In Paris’ 17th Arrondissement, a neighborhood called Batignolles, there is a small plaza, Place De Levis, that knocked me out.
It’s in a bourgeois neighborhood that’s well off the tourist path. It’s small; I’m guessing about 200’ by 500’, ringed by a hodgepodge of stores and dotted with street furniture. Nothing fancy at all, really modest.
But I think it’s the perfect small urban open space.
The surrounding buildings frame it well, even curving at the corner.
It’s got a fountain, benches, a news kiosk, handsome Parisian street lights, and boxes of trees. There’s a bike rack.
An allée of trees frames a zone for dedicated pedestrians. The pavement is a little different there.
Around the corner is a car-free street of food markets, bakeries, produce, fish, cheese, all the stuff a Parisian needs.
Benches face two directions.They can double as play equipment.

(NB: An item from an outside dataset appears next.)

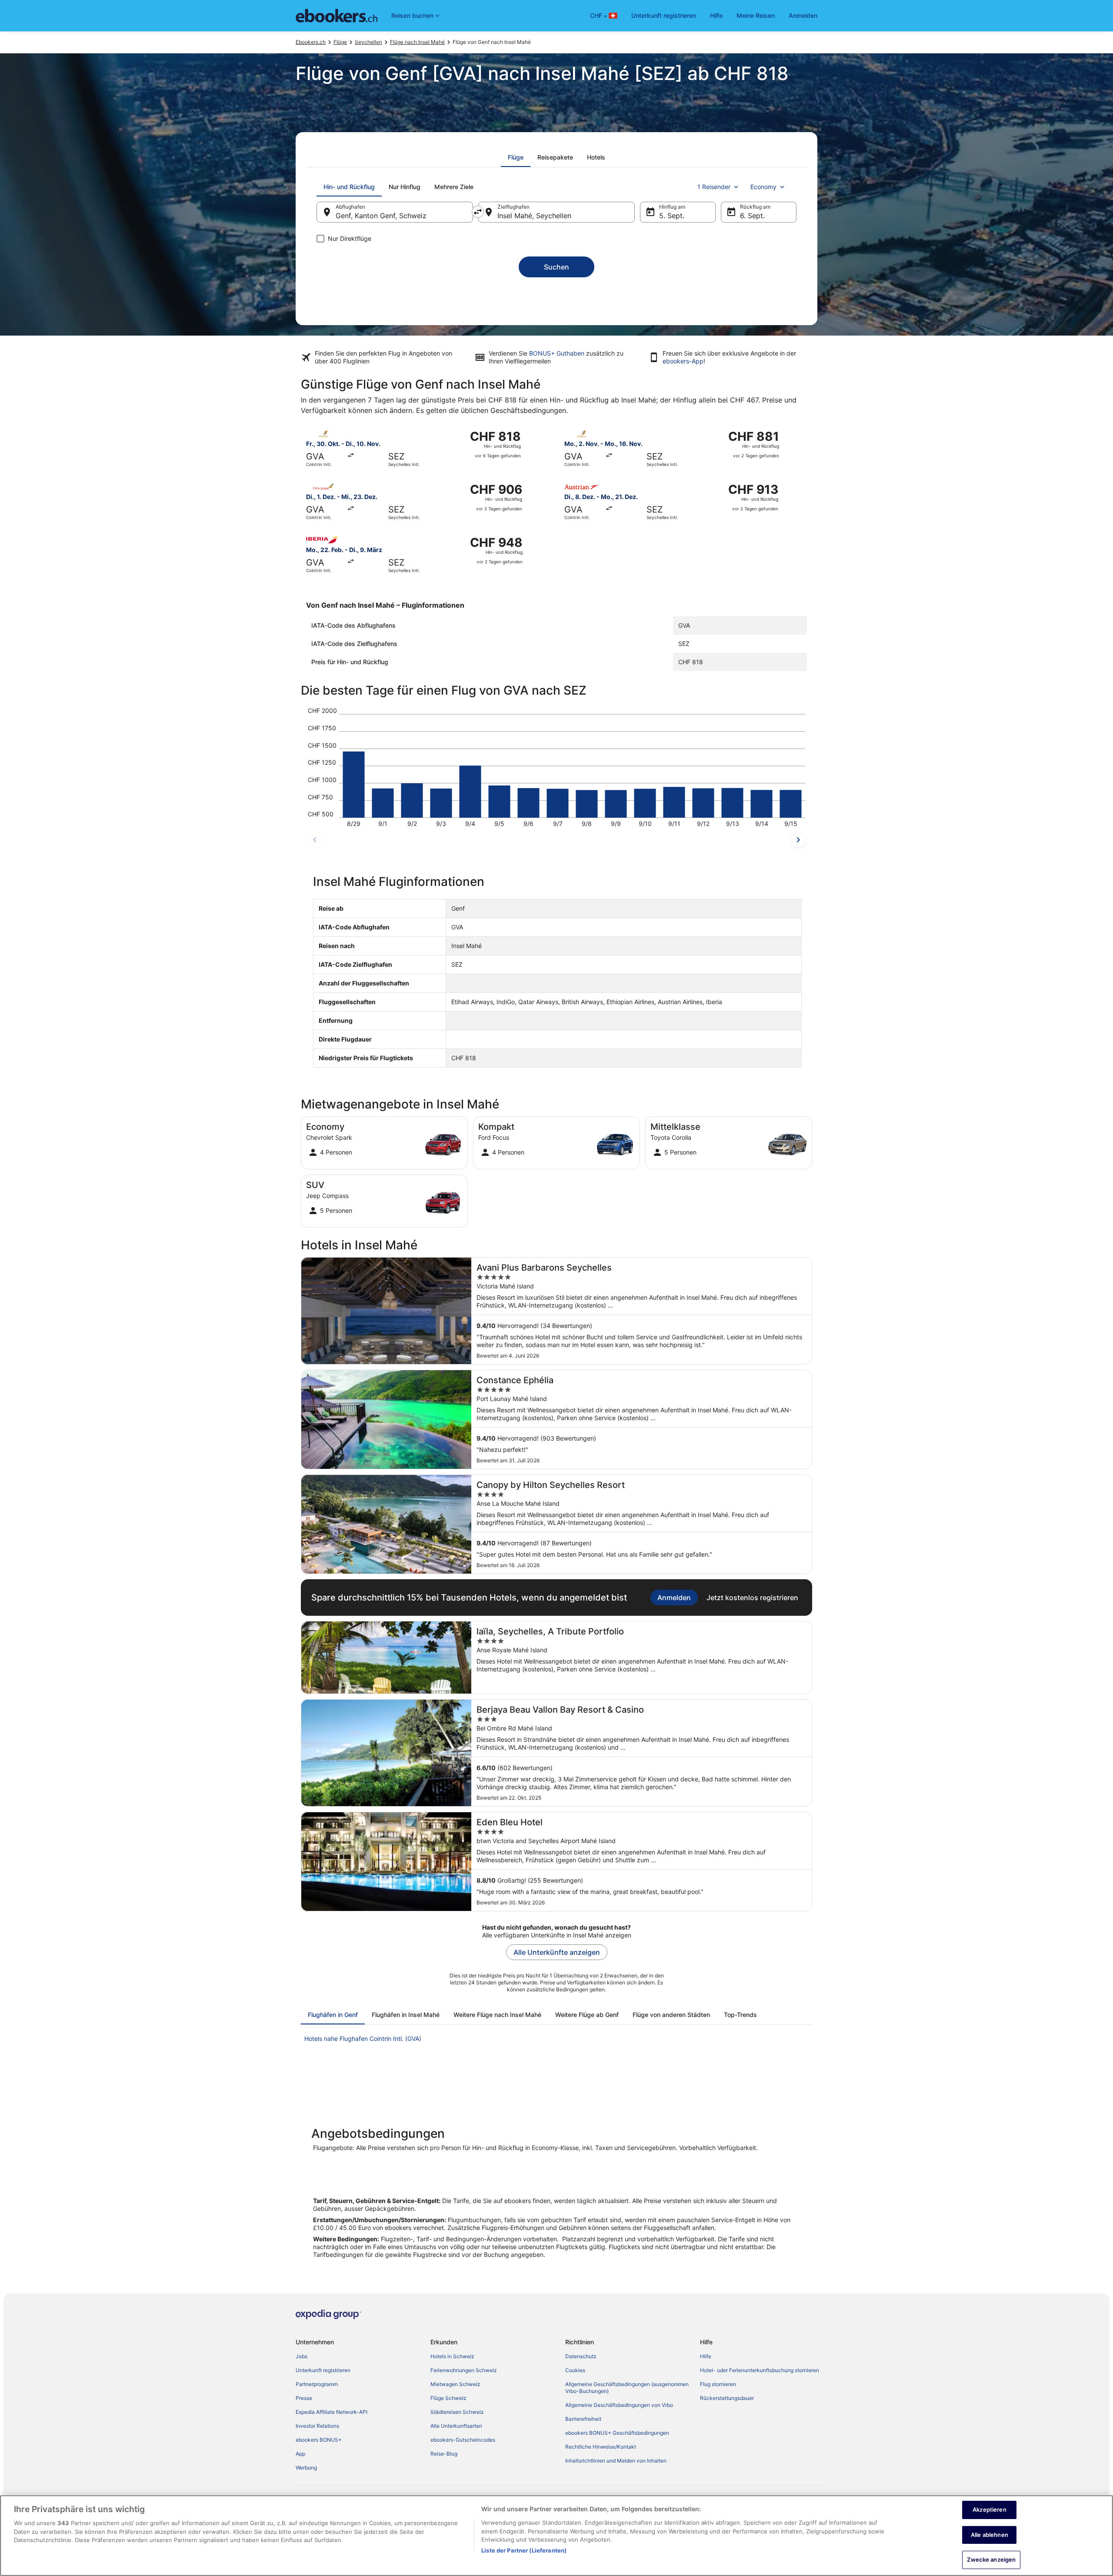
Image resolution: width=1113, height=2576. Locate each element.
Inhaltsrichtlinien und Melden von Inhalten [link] (615, 2460)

At one end it’s anchored by a café and a fruit and vegetable stall.
There are fliers.
Plus there’s a newsstand and the poster kiosk, so there are plenty of ways to get the news.
There are a lot of reasons to be there: a pharmacy, a daycare center, a bank with an outside ATM, a driving school, a café, a small storefront for electrolysis (“Body Minute”), a real estate office. I saw two motorcyclists kissing while a few feet away a group of school kids admired a pet rabbit.
There’s a stand where this woman sells hats and socks.
I bought a really nice wool cap for 20 euros (about $24).
Of course there’s street art…
including the PacMan variety found all over Paris.
On weekends dads bring their kids to practice soccer.